图2为所得PM/RM@PLGA@P/R在水中（4 ℃）的稳定性情况图。如图2所示，在48 h内，该纳米药物的粒径及尺寸均一性均无明显变化，最终仍能保持约150 nm，PDI<0.1，证明其具有较好的稳定性。

实施例3

通过激光共聚焦监测人脐静脉内皮细胞、人胚肺成纤维细胞对纳米药物PM/RM@PLGA@P/R的摄取情况。其操作方法是：

1）在含有人参皂苷Rg1及全氟己烷的水溶液中加入吲哚菁绿，搅拌下将聚乳酸-乙醇酸共聚物缓慢滴加进去，制备成带有吲哚菁绿标记的PLGA@P/R。再按实施例2中步骤（3）、（4）的方法包裹血小板膜/红细胞膜混合物，即得吲哚菁绿标记的PM/RM@PLGA@P/R的水溶液。

2）将人脐静脉内皮细胞及人胚肺成纤维细胞分别消化之后，按每孔6×10⁴个细胞加入到有细胞爬片的12孔板中，并在37 ℃温育24 h，待细胞贴壁后，加入10 mg/mL的肿瘤坏死因子α（TNF-α）刺激1h，再加入吲哚菁绿标记的PM/RM@PLGA@P/R以及PLGA@P/R，孵育30min取出培养基，用生理盐水清洗后，加入4%的多聚甲醛固定15 min，生理盐水清洗后加入Hoechst 33342对细胞核进行染色30 min，生理盐水清洗后，在载玻片上滴加适量的抗荧光淬灭封片剂，将细胞爬片盖在载玻片上，利用共聚焦显微镜观察细胞对纳米药物的摄取情况。其中吲哚菁绿在633 nm处激发，其荧光在638-747 nm处监测。Hoechst 33342染色液在405 nm处激发，并在410-500 nm处监测其荧光。

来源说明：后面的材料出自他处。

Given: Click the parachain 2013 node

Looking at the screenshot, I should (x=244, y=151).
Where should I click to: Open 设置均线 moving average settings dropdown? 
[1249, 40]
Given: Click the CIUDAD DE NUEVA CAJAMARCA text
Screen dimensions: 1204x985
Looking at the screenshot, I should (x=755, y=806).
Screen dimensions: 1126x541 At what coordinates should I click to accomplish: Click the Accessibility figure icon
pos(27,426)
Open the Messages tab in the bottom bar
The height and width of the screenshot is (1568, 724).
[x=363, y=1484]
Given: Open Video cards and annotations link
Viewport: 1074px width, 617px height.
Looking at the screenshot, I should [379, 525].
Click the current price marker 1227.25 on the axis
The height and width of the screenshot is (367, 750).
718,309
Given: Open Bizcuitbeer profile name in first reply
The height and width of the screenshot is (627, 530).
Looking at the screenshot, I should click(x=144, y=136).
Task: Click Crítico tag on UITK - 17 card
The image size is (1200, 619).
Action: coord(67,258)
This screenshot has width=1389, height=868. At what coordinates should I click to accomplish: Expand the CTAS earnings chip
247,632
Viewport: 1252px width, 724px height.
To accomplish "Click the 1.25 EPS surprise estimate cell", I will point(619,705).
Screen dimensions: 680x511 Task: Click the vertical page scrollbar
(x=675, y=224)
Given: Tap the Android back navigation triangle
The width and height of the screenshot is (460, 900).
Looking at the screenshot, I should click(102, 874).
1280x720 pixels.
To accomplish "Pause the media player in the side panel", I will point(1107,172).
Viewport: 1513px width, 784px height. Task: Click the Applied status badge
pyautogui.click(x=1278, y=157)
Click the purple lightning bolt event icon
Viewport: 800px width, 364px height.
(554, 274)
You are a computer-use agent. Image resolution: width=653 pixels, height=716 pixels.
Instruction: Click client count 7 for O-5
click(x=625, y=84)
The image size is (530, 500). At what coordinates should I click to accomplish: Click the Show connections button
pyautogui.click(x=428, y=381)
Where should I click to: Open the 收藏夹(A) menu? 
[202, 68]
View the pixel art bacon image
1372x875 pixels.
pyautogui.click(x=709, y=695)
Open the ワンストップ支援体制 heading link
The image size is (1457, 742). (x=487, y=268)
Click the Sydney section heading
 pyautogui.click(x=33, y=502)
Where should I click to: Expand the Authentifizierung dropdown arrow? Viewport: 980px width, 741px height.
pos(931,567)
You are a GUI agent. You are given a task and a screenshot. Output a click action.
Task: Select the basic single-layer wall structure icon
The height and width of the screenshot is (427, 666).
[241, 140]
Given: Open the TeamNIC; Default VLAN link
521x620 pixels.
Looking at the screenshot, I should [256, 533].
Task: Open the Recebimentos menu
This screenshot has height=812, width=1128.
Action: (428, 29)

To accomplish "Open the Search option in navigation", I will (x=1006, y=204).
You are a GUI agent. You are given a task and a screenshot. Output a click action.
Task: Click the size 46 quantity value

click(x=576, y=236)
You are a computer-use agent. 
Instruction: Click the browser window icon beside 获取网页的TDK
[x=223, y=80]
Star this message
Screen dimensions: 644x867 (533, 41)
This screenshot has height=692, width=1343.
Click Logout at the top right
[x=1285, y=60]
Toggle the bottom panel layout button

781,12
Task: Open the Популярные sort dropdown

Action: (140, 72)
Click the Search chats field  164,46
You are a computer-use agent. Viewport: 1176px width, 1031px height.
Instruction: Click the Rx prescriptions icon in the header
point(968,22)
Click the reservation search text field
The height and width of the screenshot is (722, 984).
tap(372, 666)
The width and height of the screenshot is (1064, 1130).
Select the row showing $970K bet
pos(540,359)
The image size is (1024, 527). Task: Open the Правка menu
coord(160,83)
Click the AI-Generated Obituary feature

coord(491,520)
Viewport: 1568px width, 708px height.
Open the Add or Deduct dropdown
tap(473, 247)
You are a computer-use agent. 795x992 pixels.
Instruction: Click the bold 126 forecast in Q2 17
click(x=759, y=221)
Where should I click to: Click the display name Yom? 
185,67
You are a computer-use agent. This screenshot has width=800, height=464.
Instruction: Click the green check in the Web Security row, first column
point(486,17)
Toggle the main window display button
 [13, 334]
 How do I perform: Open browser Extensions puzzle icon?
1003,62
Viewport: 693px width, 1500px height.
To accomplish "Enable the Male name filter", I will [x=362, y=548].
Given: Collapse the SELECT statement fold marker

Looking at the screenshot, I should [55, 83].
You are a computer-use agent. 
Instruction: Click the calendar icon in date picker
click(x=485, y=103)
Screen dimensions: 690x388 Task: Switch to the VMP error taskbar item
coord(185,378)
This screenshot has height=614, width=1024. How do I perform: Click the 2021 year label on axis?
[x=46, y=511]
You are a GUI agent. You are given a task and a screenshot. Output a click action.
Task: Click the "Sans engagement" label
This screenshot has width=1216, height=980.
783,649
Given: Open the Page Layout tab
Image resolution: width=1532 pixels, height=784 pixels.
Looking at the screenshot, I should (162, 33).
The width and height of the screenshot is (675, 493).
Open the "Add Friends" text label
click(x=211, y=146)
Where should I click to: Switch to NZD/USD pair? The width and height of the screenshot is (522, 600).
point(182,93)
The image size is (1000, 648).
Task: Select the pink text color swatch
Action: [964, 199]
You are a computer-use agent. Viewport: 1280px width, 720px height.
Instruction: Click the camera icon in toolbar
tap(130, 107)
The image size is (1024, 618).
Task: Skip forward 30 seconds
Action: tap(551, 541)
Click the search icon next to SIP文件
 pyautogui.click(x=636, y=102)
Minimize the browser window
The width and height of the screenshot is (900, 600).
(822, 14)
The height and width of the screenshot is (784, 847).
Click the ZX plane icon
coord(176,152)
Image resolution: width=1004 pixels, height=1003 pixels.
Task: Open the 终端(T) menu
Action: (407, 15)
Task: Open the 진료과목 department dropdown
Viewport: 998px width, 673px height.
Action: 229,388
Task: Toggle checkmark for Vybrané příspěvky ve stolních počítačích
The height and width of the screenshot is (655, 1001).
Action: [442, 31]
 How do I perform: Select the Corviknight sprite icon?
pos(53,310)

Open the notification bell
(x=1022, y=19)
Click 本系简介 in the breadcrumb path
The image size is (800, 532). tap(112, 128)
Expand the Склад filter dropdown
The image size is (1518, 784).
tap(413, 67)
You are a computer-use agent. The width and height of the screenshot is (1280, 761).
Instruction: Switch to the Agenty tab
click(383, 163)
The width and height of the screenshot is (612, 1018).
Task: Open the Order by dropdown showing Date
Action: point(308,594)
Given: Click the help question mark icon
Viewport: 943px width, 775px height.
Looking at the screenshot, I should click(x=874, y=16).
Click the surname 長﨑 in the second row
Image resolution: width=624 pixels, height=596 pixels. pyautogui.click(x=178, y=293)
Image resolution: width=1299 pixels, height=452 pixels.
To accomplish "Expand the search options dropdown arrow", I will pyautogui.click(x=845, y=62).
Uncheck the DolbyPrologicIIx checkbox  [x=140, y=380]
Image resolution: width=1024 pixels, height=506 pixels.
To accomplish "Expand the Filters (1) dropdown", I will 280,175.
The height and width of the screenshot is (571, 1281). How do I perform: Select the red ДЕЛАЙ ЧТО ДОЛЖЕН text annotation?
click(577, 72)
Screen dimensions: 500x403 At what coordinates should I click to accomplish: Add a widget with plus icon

如图3所示，与PM/RM@PLGA@P/R一起孵育的人脐静脉内皮细胞显示出比PLGA@P/R高得多的红色荧光强度。同时，人胚肺成纤维细胞的测试也显示出相同的结果，表明PM/RM@PLGA@P/R的被摄取量高于PLGA@P/R，这证明血小板膜和红细胞膜的修饰使纳米药物具有了更强的靶向能力。同时，人脐静脉内皮细胞的平均荧光强度强于人胚肺成纤维细胞。表明混合细胞膜包裹后的纳米药物靶向受损的人脐静脉内皮细胞的能力强于靶向人胚肺成纤维细胞，这进一步说明了纳米药物PM/RM@PLGA@P/R的靶向能力更强。

实施例4

通过注射角叉菜胶建立鼠尾血栓模型，正常小鼠和不被治疗的血栓模型小鼠分别被标记为空白组（a）和对照组（b），c-k组分别采用低强度聚焦超声（LIFU）、华法林（War）、人参皂苷Rg1、全氟己烷+低强度聚焦超声、人参皂苷Rg1+全氟己烷+低强度聚焦超声、PLGA@P/R+低强度聚焦超声、PM/RM@PLGA@P/R、PM/RM@PLGA@P/R+低强度聚焦超声和华法林+PM/RM@PLGA@P/R+低强度聚集超声进行治疗（其中低强度聚焦超声的频率为2 W/cm²，治疗时间为1h），通过观察并统计小鼠黑尾情况，判断药物对血栓性疾病的影响，并按下式计算抑制率：

抑制率（%）=（对照组的黑尾长度-给药组的黑尾长度）/对照组的黑尾长度×100%。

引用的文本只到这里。